**DOCUMENT SEGMENT**.
>>>

Speakers, such as the type shown in FIG. 2, generally come in a
circular shape, and have an effective cone area, which must be
considered in the design of labyrinth type enclosures. The
approximate radiation pattern of the speaker front wave is in a
360-degree direction perpendicular to the front of the speaker, as
shown by the vertical arrow of FIG. 2, while the speaker back wave
path is in an approximately 360-degree direction perpendicular to
the speaker front wave, as shown by the horizontal arrows of FIG.
2. In the normal type of labyrinth enclosure, the speaker is
mounted at the closed end of the tube. If the speaker is mounted in
the enclosure with the speaker back wave path in the same direction
as the speaker front wave, the back wave is entirely radiated in a
360-degree direction against the sides of the enclosure, and then
forced to change direction by 90-degrees to travel down the tube
which reduces the strength of the speaker back wave.
If the speaker is mounted in the end of the tube, with half of the
speaker backwave radiating into a side panel while the other half
radiates in the direction of the enclosure speaker back wave path,
then the strength of the speaker back wave is reduced by the half
that is reflected off the side panel and made to change direction
by 180-degrees; and there may be some phase distortion and
concellation problems at a certain range of frequencies.
Up to now, it was generally believed that, possibly, to decrease
the loss of the speaker back wave caused by the method of mounting
the speaker in the enclosure, as described above, the speaker back
wave had to be initially propagated into a chamber behind the
speaker that had a larger cross sectional area than the rest of the
tube. It was also believed that the cross sectional area of said
tube, had to be a little larger than the effective cone area of the
speaker it was used in conjunction with. However, it was
discovered, that if the shape of the tube used was triangular,
which has the least amount of air friction of any other shape tube,
the tube could be made smaller in cross sectional area, but had to
be longer in length, to compensate for the fact that a triangular
tube does not increase the effective length of a speaker back wave
passing through it. The net result was that the volume of the tube
was only decreased slightly more than about 9%; but the speaker
back wave that emerged from the vented labyrinth type enclosure,
was much stronger, and could reinforce the speaker front wave to a
much greater degree; a most worthwhile and desirable
improvement.

<<<

**DATA SHOWN**.

>>>

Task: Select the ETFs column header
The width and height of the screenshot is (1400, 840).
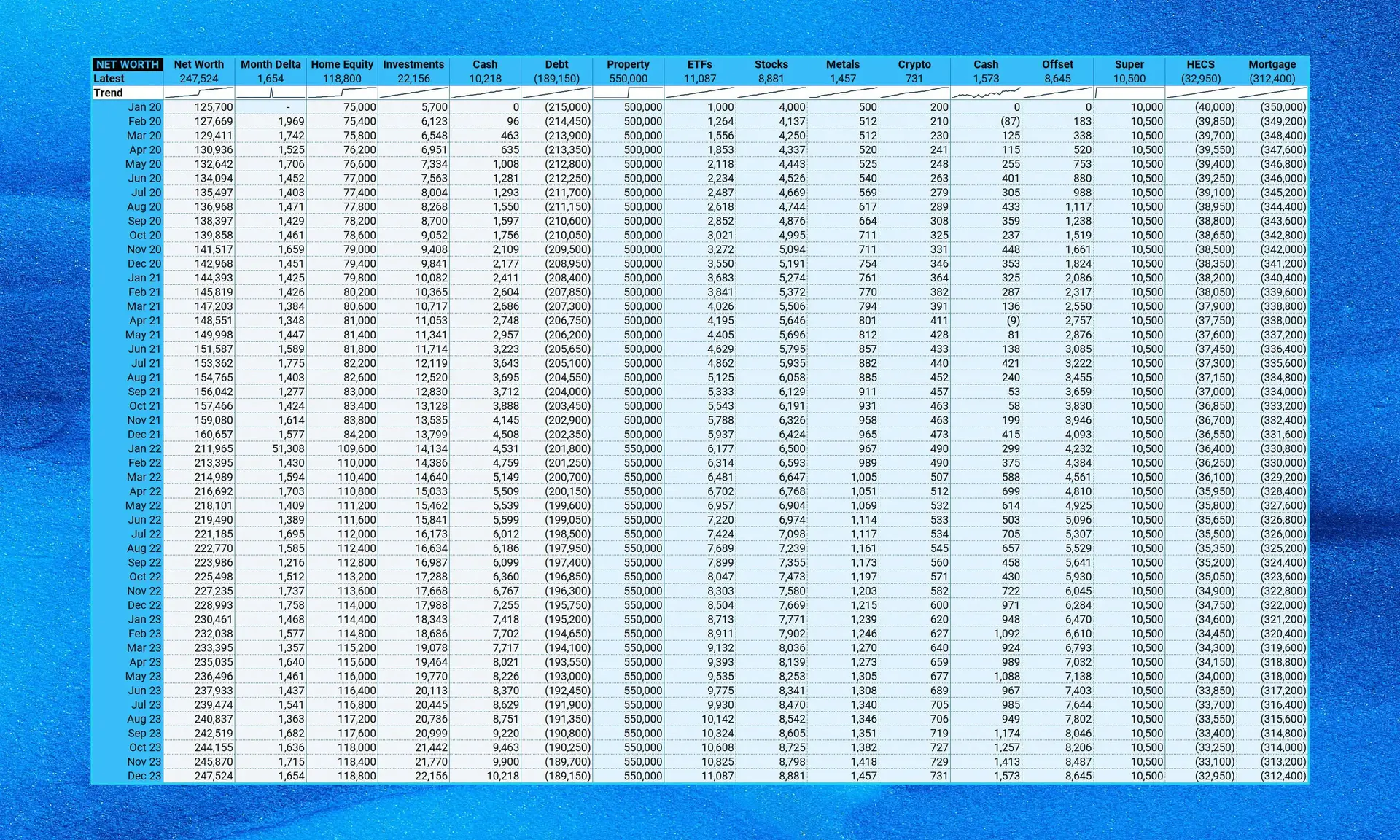Action: pos(699,64)
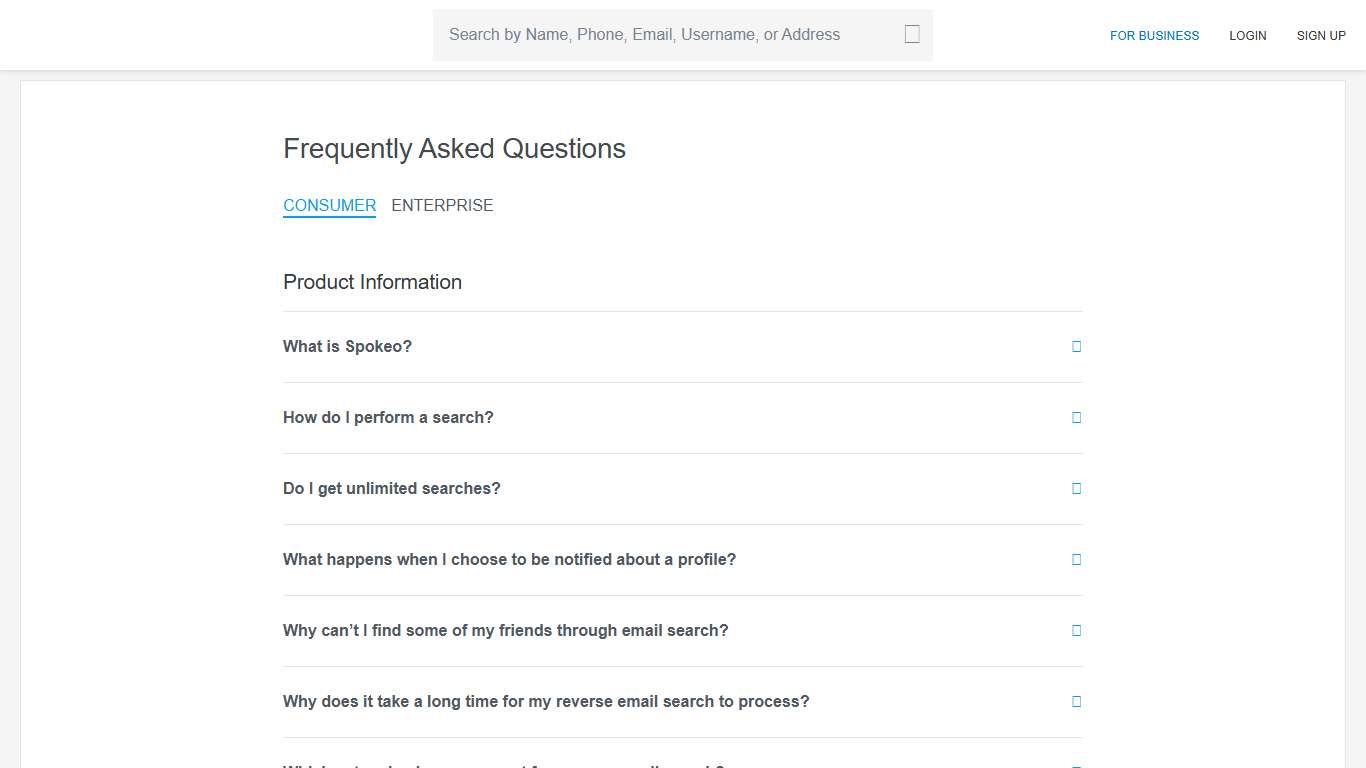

<<<

**DIRECTIVE 1**. According to the passage on labyrinth speaker enclosures, which tube shape has the least air friction?
**DIRECTIVE 2**. Please carry the passage on labyrinth speaker enclosures forward from its final sentence.
The material comes from a different source than the passage on speaker enclosures.

**WRITTEN REPLY 1**. A triangular tube.

**WRITTEN REPLY 2**.
The type of bends in the speaker back wave path also effect the air
friction of the tube, with a sharp, abrupt bend having more air
friction than a more gradual bend; as disclosed by the abrupt bend
in the path illustrated by the left bottom side of FIG. 5, of the
woofer back wave path 6, as compared to the use of a deflector
panel 20, at the right bottom side of FIG. 5, of the subwoofer path
8.
Another consideration was how to effectively couple the speaker
back wave of a single speaker, into two seperate labyrinth type
tubes of different lengths, so that the speaker backwave is evenly
divided between the two tubes. Normally, in such a case, the
speaker back wave would follow the path of least resistance, which
would be the shorter path. The solution, as shown by FIGS. 1, 5, 6,
and 7, was to mount the speaker on the front panel 1, in a speaker
mounting hole 7, at a preselected distance from both ends of the
tube, to form two speaker back wave paths of different lengths. The
cross sectional area of the speaker, when mounted in the speaker
mounting hole 7, also helped to isolate the two paths. The cross
sectional area of the triangular tube was also made less than the
minimum believed requirement of having to be a little greater than
the effective area of the cone of the speaker being used, which
also helped to equalize the strength of the speaker back wave that
is radiated into each path.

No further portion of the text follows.